Miami commissioners look to put time, place and manner restrictions on demonstrators
By Risa Polansky
Miami commissioners may support workers' rights — but you probably won't find them honking about it.
Lately, protesters have been picketing on behalf of the Florida Carpenters Regional Council on Brickell and downtown sidewalks, erecting large banners, shaking noisemakers and waving signs at drivers asking them to "honk for worker's rights."
Commissioners say it's been a distraction to office workers and a safety hazard to pedestrians.
They agreed last week to look into imposing time, place and manner restrictions on all demonstrations, labor or otherwise.
City Attorney Julie Bru is to work in tandem with attorney and Downtown Development Authority Board member Jay Solowsky to mediate with protesters and draft the law.
"You have folks blocking the sidewalk, you have people asking that others honk their horns, they whistle, and it's becoming a huge disruption," said Commissioner Marc Sarnoff, whose district includes Brickell and parts of downtown. "It's something we need to address and we need to address now."
Agreed commission and development authority Chairman Joe Sanchez, "It's causing an inconvenience not only to the working individual in downtown, but also it just sets a bad presence for those that live work and play in downtown, especially visitors. It's something that's awful."
He acknowledged that the protesters "may have a constitutional right, but where somebody's rights end, it begins for somebody else."
Mr. Solowsky assured commissioners at the meeting that "no action being taken today is in contravention of anyone's first amendment right."
But the carpenters' council is worried the potential new laws would be.
"What we're doing is perfectly legal. Is it annoying at times? Yes, it is," said Terry Darling, director of business development and special projects for the Florida Carpenters Regional Council. "We don't block driveways, we don't block commerce… we will never, ever compromise our right to be heard in a legal fashion."
But, Mr. Sarnoff said, "demonstrations are subject to reasonable time, place and manner restrictions, and I think it's time the City of Miami go to court and set those reasonable time, place and manner restrictions."
He lamented noise and safety complaints from area office workers.
"I think we've got to be more pro-business in the City of Miami. We've got to be more responsive to the folks who are earning and paying our taxes."
But catching people's attention is "what a labor demonstration is all about," Mr. Darling said. "We're very peaceful, but we try to be noisy."
The carpenters' council has been advocating an "area standards campaign" for at least two years, he said, trying to raise awareness of companies paying what they call unfair wages and offering unfair — or no — benefits to workers.
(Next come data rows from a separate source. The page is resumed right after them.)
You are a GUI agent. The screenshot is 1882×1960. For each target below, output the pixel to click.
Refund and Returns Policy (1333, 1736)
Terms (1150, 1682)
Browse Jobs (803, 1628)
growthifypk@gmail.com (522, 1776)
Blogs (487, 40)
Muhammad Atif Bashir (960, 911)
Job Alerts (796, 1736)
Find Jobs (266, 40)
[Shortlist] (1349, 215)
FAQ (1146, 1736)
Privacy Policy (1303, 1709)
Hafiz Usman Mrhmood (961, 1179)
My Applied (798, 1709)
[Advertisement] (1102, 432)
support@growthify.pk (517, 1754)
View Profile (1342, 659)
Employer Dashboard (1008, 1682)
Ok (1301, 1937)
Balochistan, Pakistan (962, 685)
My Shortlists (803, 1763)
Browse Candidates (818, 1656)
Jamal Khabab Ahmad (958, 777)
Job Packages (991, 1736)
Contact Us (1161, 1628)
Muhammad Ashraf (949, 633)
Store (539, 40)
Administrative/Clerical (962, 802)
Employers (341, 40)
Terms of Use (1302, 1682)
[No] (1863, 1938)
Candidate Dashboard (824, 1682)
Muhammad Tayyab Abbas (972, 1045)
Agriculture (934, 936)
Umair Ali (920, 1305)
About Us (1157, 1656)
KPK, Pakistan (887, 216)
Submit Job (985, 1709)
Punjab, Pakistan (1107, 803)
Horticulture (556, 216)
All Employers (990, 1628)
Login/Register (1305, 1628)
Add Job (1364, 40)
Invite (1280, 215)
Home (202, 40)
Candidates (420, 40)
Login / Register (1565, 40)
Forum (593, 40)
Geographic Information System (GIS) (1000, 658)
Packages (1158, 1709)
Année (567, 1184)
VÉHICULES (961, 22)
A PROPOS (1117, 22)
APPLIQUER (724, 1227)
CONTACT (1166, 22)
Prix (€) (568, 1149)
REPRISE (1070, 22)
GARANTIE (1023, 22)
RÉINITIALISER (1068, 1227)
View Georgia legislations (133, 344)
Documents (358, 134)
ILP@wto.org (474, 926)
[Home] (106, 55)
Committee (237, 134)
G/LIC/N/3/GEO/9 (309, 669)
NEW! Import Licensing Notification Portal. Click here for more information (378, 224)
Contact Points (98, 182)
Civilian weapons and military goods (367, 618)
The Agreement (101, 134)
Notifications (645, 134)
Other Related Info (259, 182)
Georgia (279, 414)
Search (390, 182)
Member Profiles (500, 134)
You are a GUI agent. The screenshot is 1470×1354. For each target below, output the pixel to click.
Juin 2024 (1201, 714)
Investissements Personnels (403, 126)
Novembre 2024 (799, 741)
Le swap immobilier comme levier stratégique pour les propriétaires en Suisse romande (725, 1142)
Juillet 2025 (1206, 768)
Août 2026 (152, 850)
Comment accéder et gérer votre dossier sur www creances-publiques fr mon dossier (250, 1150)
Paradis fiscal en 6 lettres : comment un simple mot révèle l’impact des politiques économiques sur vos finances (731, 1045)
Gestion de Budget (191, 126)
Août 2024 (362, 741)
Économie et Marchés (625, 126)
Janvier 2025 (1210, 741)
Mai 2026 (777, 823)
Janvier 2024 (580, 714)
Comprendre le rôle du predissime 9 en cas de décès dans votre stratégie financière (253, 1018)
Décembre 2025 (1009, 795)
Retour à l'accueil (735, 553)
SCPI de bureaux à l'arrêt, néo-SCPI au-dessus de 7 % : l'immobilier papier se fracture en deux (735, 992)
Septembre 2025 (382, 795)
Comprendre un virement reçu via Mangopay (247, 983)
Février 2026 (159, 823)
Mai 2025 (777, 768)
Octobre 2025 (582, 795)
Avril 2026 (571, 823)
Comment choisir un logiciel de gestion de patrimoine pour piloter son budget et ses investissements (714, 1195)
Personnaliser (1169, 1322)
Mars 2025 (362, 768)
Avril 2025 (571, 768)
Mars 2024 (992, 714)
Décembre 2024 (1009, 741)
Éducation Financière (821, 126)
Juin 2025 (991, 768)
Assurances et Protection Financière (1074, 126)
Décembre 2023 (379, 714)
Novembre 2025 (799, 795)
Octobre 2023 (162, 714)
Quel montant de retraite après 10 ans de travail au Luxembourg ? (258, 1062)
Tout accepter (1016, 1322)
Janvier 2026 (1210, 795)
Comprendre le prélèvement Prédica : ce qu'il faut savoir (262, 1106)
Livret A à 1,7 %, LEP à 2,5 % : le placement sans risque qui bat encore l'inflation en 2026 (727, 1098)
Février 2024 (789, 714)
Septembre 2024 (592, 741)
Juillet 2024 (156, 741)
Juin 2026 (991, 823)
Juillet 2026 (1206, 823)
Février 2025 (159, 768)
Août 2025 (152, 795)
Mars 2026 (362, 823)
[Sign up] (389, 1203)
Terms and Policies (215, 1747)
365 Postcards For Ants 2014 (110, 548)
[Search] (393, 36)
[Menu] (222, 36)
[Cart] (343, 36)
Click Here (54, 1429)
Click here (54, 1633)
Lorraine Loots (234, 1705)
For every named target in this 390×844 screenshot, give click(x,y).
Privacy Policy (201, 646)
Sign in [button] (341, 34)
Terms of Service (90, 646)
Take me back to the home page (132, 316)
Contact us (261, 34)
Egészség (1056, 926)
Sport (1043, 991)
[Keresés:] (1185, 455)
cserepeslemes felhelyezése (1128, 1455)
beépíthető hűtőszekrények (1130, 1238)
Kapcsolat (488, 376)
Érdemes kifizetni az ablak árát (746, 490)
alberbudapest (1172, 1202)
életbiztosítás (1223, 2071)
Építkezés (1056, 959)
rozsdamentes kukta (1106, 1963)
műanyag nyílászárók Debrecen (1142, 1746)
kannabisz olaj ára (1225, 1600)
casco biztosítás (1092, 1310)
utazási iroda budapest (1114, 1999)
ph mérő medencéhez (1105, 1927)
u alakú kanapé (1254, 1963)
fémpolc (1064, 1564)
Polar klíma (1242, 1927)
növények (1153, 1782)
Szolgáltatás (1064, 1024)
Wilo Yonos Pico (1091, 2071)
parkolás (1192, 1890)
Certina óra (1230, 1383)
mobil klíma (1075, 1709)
"This is a campaign that basically tries to protect the ability of carpenters to earn a fair wage and benefits for him and his family," he said. "In the case of most of the drywall workers, there are a large number of drywall companies who undercut the wages in an attempt to become more competitive. With the exorbitantly high cost of living in South Florida, someone has to stand up for the working carpenter and his family."
Companies hire general contractors to oversee projects, "and they assume that everything's above board. Unfortunately, that's usually not always the case," Mr. Darling said. Many drywall workers are getting paid cash and offered no benefits, meaning "those who have insurance carry the burden for those who don't."
But it's not the reason behind the protests that the commissioners have taken issue with. It's the demonstrations themselves.
The carpenters' council has noticed.
The city has sent a testing firm to monitor noise levels and film the protests, Mr. Darling said.
"The city has been spending a lot of resources, and I would say probably not prudently."
But the demonstrations have become a safety issue, Mr. Sarnoff said, especially the long signs that stretch across sidewalks.
"They force people to walk into the street."
Ensuring safe ingress and egress for pedestrians is to be a main goal, said Mr. Solowsky, the attorney and Downtown Development Authority board member.
He plans to begin by sitting down with the carpenters' council to negotiate, he told commissioners.
As long as any time, place and manner restriction the city sets is content neutral and applies to all, "it is likely it would pass constitutional muster," he added in an interview.
He also noted, as Commissioner Sanchez did at last week's meeting, that most of the protesters are not actual laborers.
Upon approaching a group of seven protesters, "not one of them was a member of the carpenters' union. They were all hired solely for the purpose of picketing, and not one of them knew why they were picketing," Mr. Solowsky said.
At the meeting, Mr. Sanchez said that the protesters are homeless people "hired by these labor organizations."
The carpenters' council does hire the picketers, Mr. Darling said — and pays them rates beginning at $8.50 an hour, as well as insurance and workers' compensation.
Some have gone on to get other jobs afterward, using the carpenters' council as a reference, he said, pointing out that more paid demonstrators could mean fewer panhandlers downtown.
"Are we employing at-risk citizens? Yeah, we are," Mr. Darling said. But "I think we've given a lot of guys an opportunity to earn an honest living."